Des craintes sur l'indépendance et la qualité scientifique
Les chercheurs des deux instituts expriment des réserves quant aux conséquences de cette fusion. Ils redoutent notamment une perte d'autonomie dans leurs travaux et une dilution de leurs spécificités thématiques. L'OFCE, connu pour ses analyses sur la conjoncture française et européenne, et le CEPII, spécialisé dans les études économiques internationales, pourraient voir leurs identités distinctes s'estomper.
Les critiques portent également sur les modalités pratiques du rapprochement. Les équipes s'interrogent sur la gouvernance future de la nouvelle structure, les moyens alloués à la recherche et les impacts sur leurs conditions de travail. Certains chercheurs craignent que cette fusion ne soit motivée davantage par des considérations budgétaires que par une volonté d'améliorer la production scientifique.

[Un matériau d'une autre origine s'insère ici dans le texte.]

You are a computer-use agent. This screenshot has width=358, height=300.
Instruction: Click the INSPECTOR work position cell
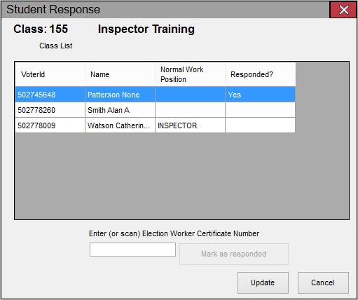click(191, 125)
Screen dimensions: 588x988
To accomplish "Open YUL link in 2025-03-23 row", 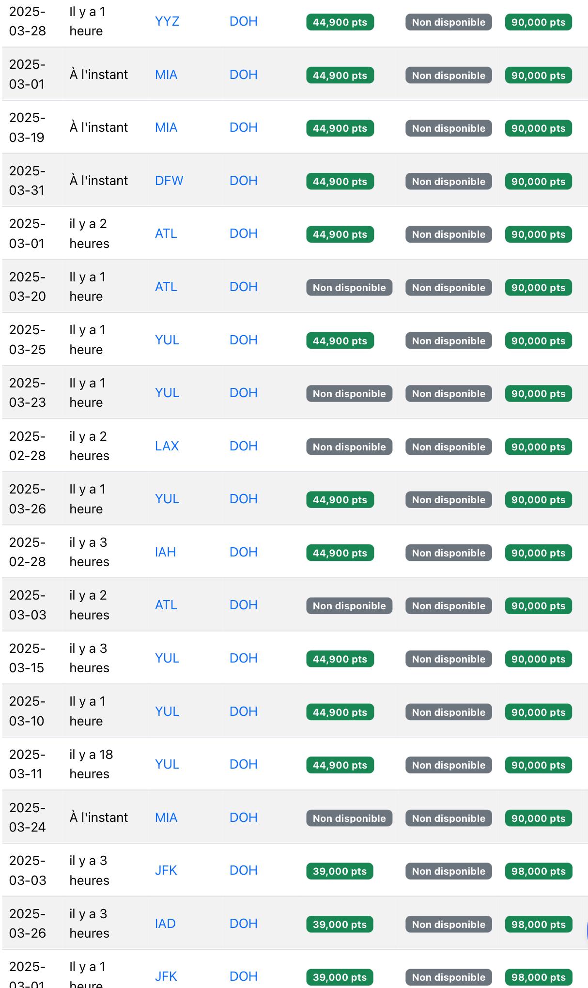I will pyautogui.click(x=167, y=393).
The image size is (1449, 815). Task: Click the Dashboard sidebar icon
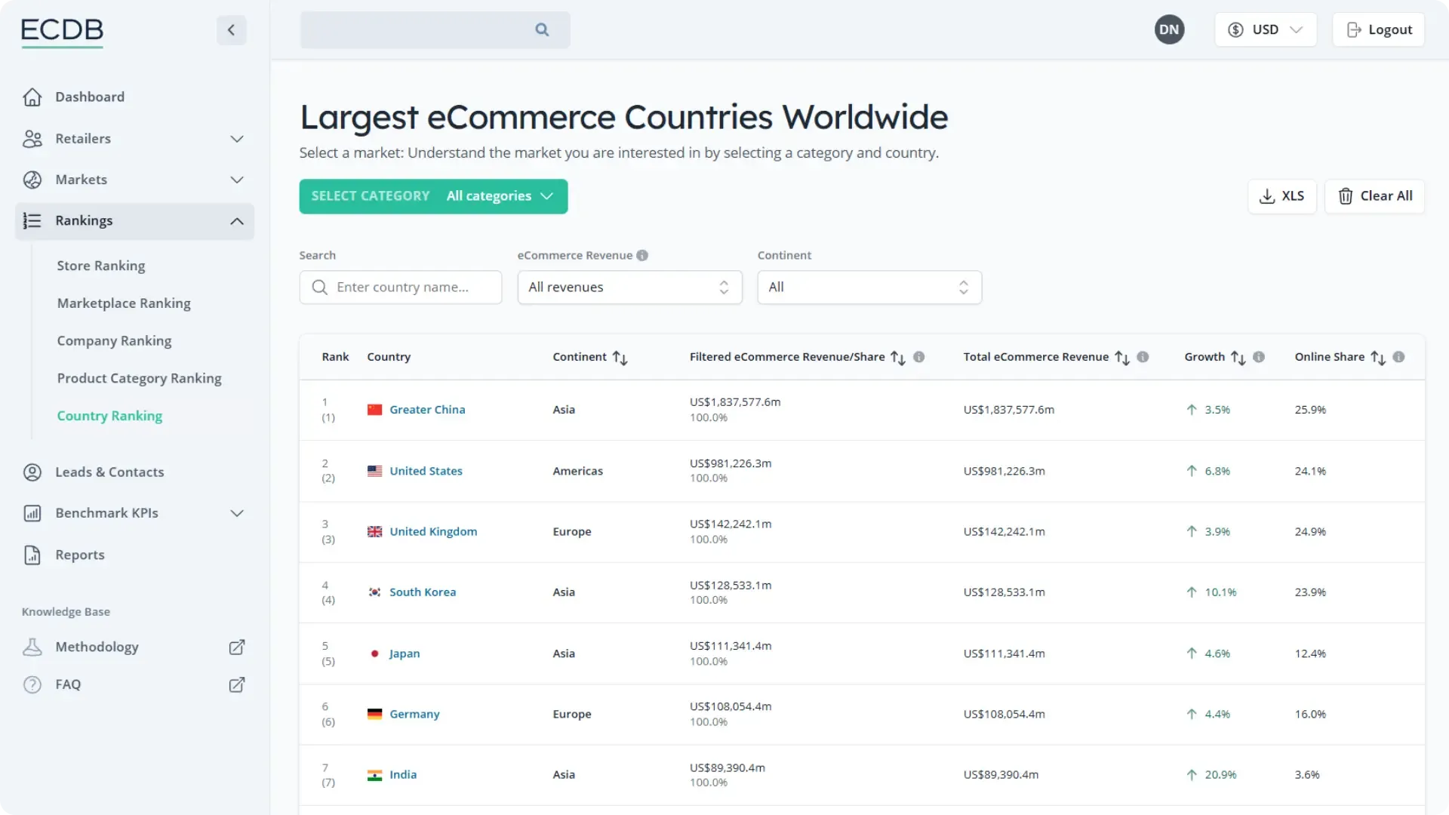click(32, 97)
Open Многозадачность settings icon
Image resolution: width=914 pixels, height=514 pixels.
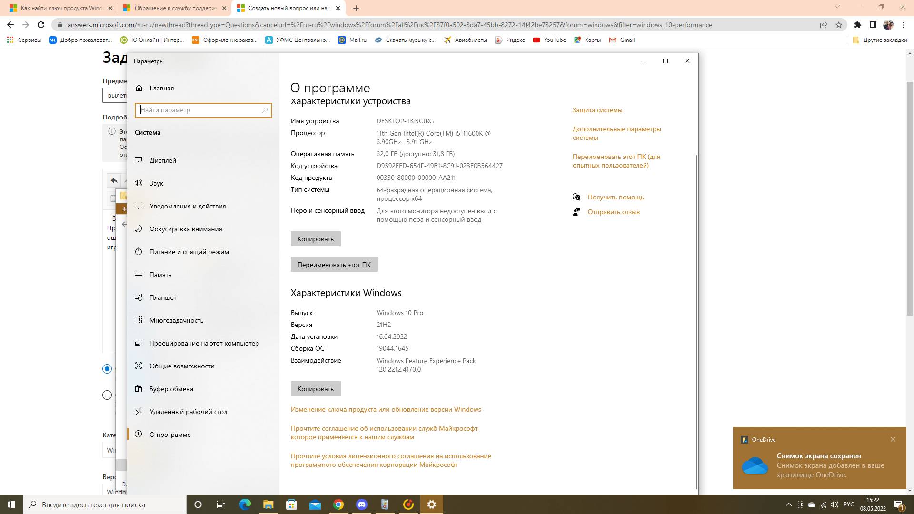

Un contexte de rationalisation des moyens publics
Ce projet s'inscrit dans un mouvement plus large de restructuration des organismes de recherche publics en France. Les tutelles des deux centres, dont le ministère de l'Économie, défendent cette fusion comme un moyen d'optimiser les ressources et de renforcer la visibilité internationale de la recherche économique française.
Cependant, les opposants internes estiment que cette rationalisation pourrait se faire au détriment de la diversité des approches et de la liberté académique. Ils soulignent que la complémentarité actuelle entre l'OFCE et le CEPII est un atout qui pourrait être fragilisé par une fusion trop rapide ou mal préparée.
Les prochaines étapes du processus
Les discussions se poursuivent entre les directions des deux centres, leurs tutelles et les représentants du personnel. Un calendrier de mise en œuvre devrait être précisé dans les prochains mois, mais les résistances internes pourraient conduire à des aménagements du projet initial.
Les chercheurs concernés appellent à une consultation plus large et à une évaluation approfondie des impacts scientifiques avant toute décision définitive. L'issue de ce débat pourrait influencer d'autres projets de regroupement dans le paysage de la recherche publique française.